Barack Obama introduced himself to Californian voters in 2007 in the same location before he was elected the first African American president of the United States a year later.
Harris already announced in a January 21 video that she would run for president. She joins a Democratic field with several other candidates seeking to keep Trump out of the White House for a second term.
"We are here because the American dream and our American democracy are under attack and on the line like never before," she said.
"When democratic values are under attack around the globe, when authoritarianism is on the march, when nuclear proliferation is on the rise, when we have foreign powers infecting the White House like malware, let's speak the truth," she added to raucous applause.
Without naming the president, Harris directly targeted the divisive policies of his unconventional administration.
Harris, whose father is from Jamaica and whose mother is a Tamil Indian, said that "in the face of powerful forces trying to sow hate and division among us, the truth is that as Americans, we have so much more in common than what separates us."
Trump regularly tries to equate illegal immigrants with crime and gangs, and his standoff with Democrats in Congress over funding for a wall on the Mexican border led to a record nearly five-week shutdown of parts of the government.
"The president's medieval vanity project is not going to stop them," Harris said of transnational gangs.
She also attacked Trump's failed policy that put migrant children "in cages" after separating them from their parents.
"Don't you dare call that border security. That's a human rights abuse!" she said.

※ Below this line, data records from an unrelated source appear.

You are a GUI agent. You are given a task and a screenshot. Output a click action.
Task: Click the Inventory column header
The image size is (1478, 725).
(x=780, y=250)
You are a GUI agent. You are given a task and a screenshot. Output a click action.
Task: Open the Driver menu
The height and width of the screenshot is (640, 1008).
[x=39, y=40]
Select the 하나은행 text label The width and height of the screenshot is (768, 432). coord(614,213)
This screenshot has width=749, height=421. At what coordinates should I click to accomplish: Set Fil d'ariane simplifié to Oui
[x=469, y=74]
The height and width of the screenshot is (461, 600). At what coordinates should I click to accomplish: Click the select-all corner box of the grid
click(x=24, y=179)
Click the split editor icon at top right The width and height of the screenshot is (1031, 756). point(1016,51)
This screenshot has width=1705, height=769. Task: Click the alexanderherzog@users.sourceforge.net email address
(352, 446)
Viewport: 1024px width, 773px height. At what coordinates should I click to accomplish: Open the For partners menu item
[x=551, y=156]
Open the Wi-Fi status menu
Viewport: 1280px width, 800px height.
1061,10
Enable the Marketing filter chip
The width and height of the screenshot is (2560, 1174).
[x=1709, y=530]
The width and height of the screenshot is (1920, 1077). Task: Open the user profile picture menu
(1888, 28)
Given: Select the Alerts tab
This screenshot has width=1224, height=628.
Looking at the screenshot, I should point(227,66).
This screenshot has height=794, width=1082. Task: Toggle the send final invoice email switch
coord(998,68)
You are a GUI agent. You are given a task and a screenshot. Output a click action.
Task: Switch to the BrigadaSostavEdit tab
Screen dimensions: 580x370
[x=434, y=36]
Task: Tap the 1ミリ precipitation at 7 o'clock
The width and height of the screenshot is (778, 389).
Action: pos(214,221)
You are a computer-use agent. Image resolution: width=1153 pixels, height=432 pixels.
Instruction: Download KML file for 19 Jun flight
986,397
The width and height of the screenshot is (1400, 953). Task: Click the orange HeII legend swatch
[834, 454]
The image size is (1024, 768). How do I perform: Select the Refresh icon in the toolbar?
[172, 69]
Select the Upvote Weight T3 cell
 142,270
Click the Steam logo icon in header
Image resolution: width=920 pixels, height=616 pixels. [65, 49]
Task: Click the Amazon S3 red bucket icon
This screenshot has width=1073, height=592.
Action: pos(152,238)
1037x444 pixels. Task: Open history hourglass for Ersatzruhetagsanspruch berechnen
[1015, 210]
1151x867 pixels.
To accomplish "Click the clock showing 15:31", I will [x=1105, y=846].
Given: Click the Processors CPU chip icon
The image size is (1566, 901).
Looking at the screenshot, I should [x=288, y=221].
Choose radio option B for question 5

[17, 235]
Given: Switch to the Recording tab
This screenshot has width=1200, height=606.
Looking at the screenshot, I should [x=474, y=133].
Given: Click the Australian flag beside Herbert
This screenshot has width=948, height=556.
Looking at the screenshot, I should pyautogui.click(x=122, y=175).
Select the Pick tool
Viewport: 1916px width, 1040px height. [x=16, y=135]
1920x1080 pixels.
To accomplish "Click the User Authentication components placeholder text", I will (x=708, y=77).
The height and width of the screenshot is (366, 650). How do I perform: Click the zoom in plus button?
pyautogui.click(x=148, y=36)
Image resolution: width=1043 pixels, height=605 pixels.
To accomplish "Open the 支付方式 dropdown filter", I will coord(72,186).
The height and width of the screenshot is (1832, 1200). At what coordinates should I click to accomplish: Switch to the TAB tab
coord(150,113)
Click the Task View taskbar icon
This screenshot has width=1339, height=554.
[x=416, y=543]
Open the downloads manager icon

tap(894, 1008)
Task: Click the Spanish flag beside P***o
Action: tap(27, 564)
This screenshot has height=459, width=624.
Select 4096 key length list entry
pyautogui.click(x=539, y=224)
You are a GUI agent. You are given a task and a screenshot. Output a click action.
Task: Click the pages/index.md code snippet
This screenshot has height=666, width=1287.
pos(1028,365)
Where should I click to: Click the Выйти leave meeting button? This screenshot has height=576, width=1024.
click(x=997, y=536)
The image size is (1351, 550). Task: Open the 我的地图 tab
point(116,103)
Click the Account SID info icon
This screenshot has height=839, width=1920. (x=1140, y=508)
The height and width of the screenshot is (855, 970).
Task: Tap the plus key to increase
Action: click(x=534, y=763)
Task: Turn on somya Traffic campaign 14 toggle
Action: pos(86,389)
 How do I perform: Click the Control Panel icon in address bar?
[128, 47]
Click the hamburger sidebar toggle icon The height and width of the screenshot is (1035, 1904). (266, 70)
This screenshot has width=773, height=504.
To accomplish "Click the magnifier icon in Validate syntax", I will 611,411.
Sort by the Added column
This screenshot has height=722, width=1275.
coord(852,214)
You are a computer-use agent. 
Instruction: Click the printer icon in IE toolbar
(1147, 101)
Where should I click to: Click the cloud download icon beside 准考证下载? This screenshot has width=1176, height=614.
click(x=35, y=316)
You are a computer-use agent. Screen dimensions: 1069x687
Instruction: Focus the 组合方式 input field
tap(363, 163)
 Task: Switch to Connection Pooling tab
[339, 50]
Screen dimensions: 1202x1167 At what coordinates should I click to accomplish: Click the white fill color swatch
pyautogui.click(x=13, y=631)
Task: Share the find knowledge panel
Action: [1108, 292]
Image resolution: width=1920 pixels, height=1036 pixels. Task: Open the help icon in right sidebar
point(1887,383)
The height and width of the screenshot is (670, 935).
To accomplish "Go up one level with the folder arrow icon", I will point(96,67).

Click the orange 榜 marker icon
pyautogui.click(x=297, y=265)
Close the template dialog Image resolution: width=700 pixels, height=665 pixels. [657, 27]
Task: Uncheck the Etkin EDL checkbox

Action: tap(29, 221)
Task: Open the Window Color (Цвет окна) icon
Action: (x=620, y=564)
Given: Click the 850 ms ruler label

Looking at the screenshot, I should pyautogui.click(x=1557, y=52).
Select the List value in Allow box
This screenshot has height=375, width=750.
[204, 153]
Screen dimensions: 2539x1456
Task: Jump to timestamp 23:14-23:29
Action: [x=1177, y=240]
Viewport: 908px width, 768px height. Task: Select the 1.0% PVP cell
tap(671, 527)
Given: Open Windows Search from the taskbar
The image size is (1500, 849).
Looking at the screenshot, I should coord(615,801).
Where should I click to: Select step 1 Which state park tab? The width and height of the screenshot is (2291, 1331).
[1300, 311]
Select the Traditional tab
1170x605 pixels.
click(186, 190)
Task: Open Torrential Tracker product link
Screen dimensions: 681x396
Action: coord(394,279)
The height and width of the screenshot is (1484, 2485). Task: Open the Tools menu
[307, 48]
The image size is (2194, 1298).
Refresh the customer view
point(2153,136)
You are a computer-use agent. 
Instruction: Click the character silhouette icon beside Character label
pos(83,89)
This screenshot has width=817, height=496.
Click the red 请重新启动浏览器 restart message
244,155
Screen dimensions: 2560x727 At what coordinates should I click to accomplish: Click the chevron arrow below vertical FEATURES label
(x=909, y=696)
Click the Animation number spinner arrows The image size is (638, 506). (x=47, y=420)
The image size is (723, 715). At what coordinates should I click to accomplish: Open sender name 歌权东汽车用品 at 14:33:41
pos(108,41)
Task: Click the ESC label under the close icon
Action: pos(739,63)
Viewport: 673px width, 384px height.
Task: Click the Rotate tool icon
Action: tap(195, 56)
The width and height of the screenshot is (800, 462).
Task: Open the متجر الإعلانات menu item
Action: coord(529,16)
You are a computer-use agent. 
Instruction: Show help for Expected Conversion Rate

Referring to racist-inspired deadly violence in the country, Harris said "that's not our America," and neither is it when "we have leaders who bully and attack a free press and undermine our democratic institutions."
Trump regularly dismisses as "fake news" reports that cast him in a critical light, and has called some journalists the "enemy of the people."
Harris joins Senator Elizabeth Warren of Massachusetts, Hawaii Congresswoman Tulsi Gabbard, New York Senator Kirsten Gillibrand and former housing secretary Julian Castro, among others, either in the race or exploring a run for the 2020 Democratic nomination.